Additional inclusion criteria will include a confirmed pathologic diagnosis of relapsed/refractory neuroblastoma, embryonal tumor with multilayer rosettes, atypical teratoid rhabdoid tumor, diffuse intrinsic pontine glioma, Ewing sarcoma, or osteosarcoma. Eligible patients will also be required to have fully recovered from the acute toxic effects of all prior anticancer chemotherapy, have a Lansky or Karnofsky Performance Scale score of a least 60, and adequate renal function.
In phase 1, the AYA and pediatric cohorts will follow a standard 3+3 design.
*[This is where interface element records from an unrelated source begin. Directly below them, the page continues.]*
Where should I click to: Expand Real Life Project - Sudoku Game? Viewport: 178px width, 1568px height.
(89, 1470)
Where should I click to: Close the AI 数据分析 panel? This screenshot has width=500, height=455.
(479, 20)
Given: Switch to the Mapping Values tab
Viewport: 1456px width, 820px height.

Patients will receive up to twenty-four 28-day cycles of AMXT 1501 plus difluoromethylornithine. Oral AMXT 1501 will be administered at a starting dose of 350 mg/m2 twice daily.
In phase 2, patients will be randomly assigned to receive either AMXT 1501 plus difluoromethylornithine, both at the RP2D, or difluoromethylornithine monotherapy. In this phase, patients will also receive up to twenty-four 28-day cycles of their designated treatment.
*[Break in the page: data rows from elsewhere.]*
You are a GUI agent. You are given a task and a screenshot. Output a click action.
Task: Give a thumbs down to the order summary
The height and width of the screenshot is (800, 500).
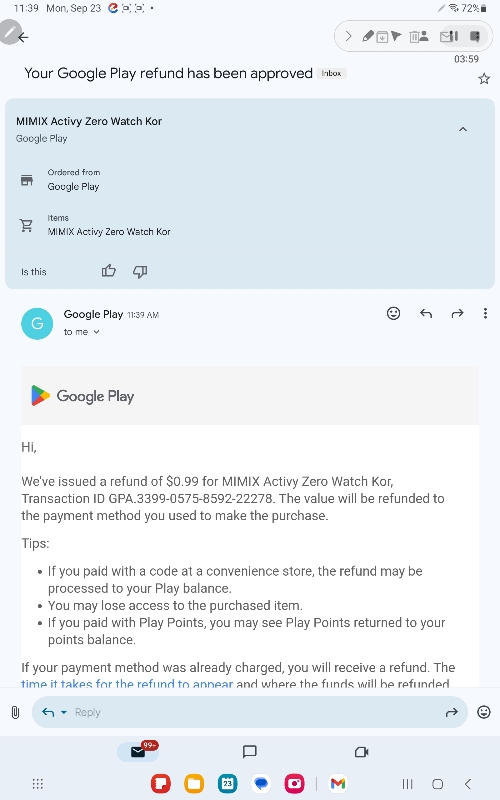point(140,271)
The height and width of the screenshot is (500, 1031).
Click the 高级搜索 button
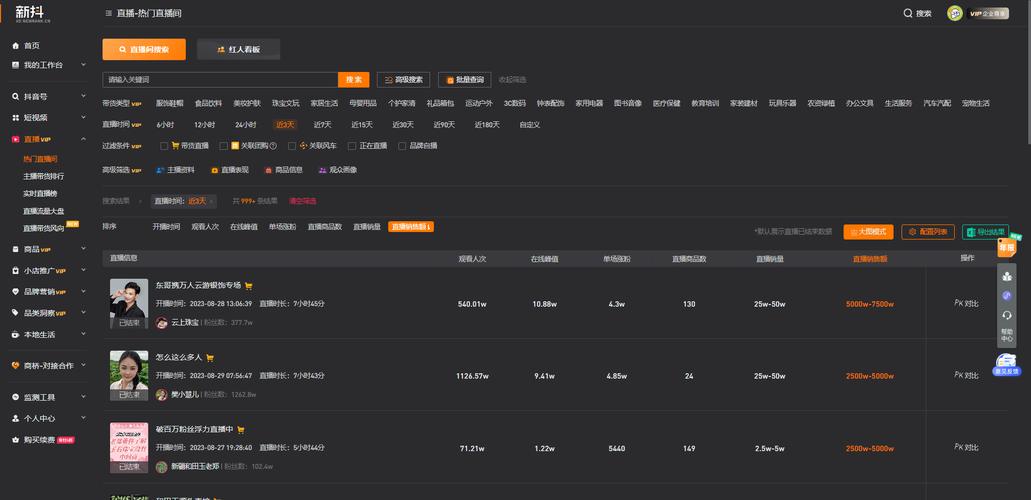[x=403, y=80]
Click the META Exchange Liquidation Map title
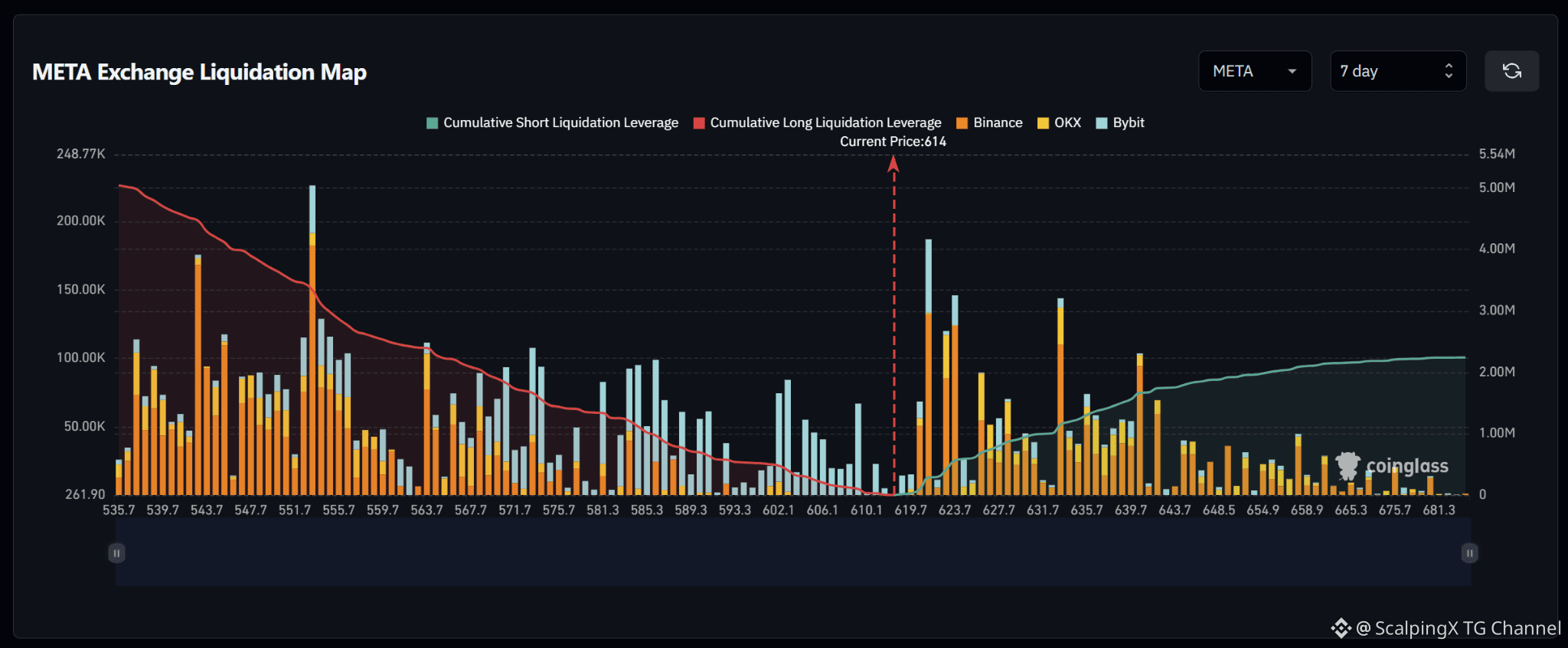Image resolution: width=1568 pixels, height=648 pixels. click(199, 72)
The primary outcome in phase 1 is safety and tolerability measured by the number of patients with AEs. The primary outcome in phase 2 is progression-free survival (PFS). The secondary outcomes in phase 1 are PFS and overall response rate (ORR). In phase 2, secondary outcomes include ORR, OS, and safety and tolerability.
As of September 10, 2025, the study is not yet recruiting patients. It will enroll an estimated 289 patients and has an estimated primary completion date of February 2033.
“Neuroblastoma is a rare childhood cancer that unfortunately, accounts for 12% [to] 15% of all pediatric cancer deaths in the United States,” Giselle Sholler, MD, the chief of the Division of Pediatric Hematology/Oncology at Penn State Health Children’s Hospital, as well as the director of pediatric oncology research and a professor of pediatrics and neuroscience at Penn State College of Medicine, in Hershey, Pennsylvania, added in the news release.1 “We believe this combination has the potential to build upon the FDA approval of difluoromethylornithine to further improve clinical outcomes for children with neuroblastoma and other rare childhood cancers.”